Your assignment
Everything from the line with "Viewport: 1672px width, 982px" through the final line below should be copied out exactly, and nothing else should appear.

Data extract

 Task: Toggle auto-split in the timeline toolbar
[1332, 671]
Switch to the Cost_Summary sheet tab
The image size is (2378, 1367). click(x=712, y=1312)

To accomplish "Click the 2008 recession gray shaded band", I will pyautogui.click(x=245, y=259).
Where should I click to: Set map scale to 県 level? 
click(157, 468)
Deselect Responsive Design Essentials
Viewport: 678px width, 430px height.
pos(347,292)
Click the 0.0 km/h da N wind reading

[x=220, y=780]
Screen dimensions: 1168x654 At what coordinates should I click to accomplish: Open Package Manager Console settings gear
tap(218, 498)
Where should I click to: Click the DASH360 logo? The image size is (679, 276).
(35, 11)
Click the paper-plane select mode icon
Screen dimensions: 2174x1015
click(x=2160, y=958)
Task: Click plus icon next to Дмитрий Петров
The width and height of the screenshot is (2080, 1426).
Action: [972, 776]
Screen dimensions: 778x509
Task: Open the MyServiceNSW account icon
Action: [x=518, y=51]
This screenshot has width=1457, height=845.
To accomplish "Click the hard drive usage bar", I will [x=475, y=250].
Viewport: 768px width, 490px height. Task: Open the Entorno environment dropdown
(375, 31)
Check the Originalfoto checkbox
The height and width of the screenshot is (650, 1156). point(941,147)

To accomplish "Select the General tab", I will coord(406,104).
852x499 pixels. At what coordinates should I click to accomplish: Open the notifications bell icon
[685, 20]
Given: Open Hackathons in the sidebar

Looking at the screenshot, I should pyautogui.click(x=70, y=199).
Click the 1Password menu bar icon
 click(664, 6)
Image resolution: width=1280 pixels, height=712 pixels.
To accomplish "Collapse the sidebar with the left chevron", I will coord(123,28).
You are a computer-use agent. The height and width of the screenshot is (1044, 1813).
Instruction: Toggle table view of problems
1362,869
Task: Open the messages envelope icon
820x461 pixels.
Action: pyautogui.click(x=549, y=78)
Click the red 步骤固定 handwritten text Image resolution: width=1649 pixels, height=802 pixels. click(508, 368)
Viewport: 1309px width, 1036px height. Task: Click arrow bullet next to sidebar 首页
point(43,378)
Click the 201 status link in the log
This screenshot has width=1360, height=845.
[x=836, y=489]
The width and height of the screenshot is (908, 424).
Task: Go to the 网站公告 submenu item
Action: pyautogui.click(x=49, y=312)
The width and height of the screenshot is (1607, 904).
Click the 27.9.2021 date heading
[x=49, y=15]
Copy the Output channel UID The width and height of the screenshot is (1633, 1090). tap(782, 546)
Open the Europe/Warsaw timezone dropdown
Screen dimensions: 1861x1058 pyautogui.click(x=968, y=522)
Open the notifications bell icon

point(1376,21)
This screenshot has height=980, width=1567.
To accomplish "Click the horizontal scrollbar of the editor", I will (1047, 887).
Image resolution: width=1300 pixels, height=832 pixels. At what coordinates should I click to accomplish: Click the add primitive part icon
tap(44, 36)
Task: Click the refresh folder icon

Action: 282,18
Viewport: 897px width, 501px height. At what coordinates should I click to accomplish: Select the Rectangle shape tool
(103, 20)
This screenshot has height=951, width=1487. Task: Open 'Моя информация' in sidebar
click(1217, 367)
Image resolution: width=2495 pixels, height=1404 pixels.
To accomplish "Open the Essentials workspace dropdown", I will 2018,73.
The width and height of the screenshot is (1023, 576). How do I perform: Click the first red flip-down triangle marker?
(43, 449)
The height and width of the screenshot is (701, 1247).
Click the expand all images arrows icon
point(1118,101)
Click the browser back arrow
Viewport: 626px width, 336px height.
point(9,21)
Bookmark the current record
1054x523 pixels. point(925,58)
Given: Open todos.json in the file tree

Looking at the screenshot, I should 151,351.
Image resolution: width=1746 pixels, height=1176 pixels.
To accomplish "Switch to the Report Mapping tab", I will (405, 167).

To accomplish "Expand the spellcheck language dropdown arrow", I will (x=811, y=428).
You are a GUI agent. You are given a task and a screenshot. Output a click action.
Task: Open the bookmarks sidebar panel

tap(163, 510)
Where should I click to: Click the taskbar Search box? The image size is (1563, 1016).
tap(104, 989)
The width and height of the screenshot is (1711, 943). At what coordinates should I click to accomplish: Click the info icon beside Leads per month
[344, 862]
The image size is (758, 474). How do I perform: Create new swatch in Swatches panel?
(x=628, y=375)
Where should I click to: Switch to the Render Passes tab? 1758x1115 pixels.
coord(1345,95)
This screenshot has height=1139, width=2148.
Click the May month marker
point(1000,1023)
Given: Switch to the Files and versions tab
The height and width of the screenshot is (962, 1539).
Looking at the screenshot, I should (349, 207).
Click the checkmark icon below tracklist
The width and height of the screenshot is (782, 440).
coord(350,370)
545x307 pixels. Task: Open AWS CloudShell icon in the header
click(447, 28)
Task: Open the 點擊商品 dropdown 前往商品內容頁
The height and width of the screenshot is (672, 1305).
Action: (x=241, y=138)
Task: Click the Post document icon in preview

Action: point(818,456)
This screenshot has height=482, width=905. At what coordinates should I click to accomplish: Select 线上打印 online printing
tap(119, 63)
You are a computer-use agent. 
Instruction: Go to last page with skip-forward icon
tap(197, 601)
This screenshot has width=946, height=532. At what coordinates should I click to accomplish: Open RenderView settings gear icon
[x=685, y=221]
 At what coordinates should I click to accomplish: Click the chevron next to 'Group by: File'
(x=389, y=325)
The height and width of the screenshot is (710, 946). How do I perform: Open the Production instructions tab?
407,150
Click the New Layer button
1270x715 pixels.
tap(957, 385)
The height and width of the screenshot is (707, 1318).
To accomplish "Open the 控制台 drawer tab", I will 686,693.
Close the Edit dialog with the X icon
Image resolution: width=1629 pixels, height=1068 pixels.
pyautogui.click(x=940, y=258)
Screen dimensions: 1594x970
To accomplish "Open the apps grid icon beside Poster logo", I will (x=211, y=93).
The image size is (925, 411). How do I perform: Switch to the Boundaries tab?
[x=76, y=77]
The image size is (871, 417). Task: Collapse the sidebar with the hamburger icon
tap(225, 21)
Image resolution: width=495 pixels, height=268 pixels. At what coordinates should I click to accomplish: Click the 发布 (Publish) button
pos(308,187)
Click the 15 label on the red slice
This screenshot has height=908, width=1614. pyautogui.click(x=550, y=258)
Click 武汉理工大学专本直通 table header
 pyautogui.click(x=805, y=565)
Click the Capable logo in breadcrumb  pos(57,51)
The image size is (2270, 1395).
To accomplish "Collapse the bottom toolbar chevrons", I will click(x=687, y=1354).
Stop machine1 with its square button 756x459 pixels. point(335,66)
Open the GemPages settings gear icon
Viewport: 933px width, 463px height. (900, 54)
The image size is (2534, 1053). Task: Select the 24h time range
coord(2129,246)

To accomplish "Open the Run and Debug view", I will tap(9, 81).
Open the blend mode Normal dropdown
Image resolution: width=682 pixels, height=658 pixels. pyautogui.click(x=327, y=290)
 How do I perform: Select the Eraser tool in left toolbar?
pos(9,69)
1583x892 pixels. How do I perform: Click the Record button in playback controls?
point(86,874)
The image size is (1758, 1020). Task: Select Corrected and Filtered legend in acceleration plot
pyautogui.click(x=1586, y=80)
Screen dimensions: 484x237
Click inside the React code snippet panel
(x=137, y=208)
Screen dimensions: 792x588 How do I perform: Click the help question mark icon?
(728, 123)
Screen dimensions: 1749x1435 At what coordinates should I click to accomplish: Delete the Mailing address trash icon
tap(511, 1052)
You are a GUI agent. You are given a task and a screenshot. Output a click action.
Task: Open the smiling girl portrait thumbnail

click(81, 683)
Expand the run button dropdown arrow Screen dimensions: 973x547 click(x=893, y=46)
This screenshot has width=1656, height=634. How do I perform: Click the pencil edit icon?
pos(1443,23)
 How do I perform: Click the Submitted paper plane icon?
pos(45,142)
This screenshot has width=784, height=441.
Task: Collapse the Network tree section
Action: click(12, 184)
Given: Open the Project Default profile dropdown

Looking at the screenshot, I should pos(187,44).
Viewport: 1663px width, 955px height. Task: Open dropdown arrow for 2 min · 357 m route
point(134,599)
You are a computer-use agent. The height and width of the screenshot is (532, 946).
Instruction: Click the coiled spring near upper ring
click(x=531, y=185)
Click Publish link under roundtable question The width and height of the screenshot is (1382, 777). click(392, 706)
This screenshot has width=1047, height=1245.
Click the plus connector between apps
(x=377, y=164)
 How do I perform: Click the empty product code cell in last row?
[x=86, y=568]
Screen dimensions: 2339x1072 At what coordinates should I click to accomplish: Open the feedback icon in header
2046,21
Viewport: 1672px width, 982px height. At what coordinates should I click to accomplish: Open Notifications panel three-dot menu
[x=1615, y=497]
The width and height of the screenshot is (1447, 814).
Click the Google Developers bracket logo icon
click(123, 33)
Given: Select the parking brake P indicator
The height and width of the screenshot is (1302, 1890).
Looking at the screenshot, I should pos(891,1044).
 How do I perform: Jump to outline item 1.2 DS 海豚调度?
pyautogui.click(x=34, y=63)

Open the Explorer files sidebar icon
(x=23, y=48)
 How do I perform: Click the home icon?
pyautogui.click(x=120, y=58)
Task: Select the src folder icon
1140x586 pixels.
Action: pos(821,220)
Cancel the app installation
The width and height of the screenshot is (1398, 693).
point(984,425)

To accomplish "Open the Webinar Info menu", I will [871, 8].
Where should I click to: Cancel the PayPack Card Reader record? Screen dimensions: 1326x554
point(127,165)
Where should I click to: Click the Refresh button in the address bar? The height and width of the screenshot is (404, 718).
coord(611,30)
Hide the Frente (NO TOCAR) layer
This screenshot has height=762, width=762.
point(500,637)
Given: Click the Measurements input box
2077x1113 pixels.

Answer section
Viewport: 1672px width, 982px height. At what coordinates should I click to accomplish: Open Notifications panel three-dot menu
[x=1615, y=497]
The width and height of the screenshot is (1447, 814).
Click the Google Developers bracket logo icon
click(123, 33)
Given: Select the parking brake P indicator
The height and width of the screenshot is (1302, 1890).
Looking at the screenshot, I should pos(891,1044).
 How do I perform: Jump to outline item 1.2 DS 海豚调度?
pyautogui.click(x=34, y=63)

Open the Explorer files sidebar icon
(x=23, y=48)
 How do I perform: Click the home icon?
pyautogui.click(x=120, y=58)
Task: Select the src folder icon
1140x586 pixels.
Action: pos(821,220)
Cancel the app installation
The width and height of the screenshot is (1398, 693).
point(984,425)

To accomplish "Open the Webinar Info menu", I will [871, 8].
Where should I click to: Cancel the PayPack Card Reader record? Screen dimensions: 1326x554
point(127,165)
Where should I click to: Click the Refresh button in the address bar? The height and width of the screenshot is (404, 718).
coord(611,30)
Hide the Frente (NO TOCAR) layer
This screenshot has height=762, width=762.
point(500,637)
Given: Click the Measurements input box
2077x1113 pixels.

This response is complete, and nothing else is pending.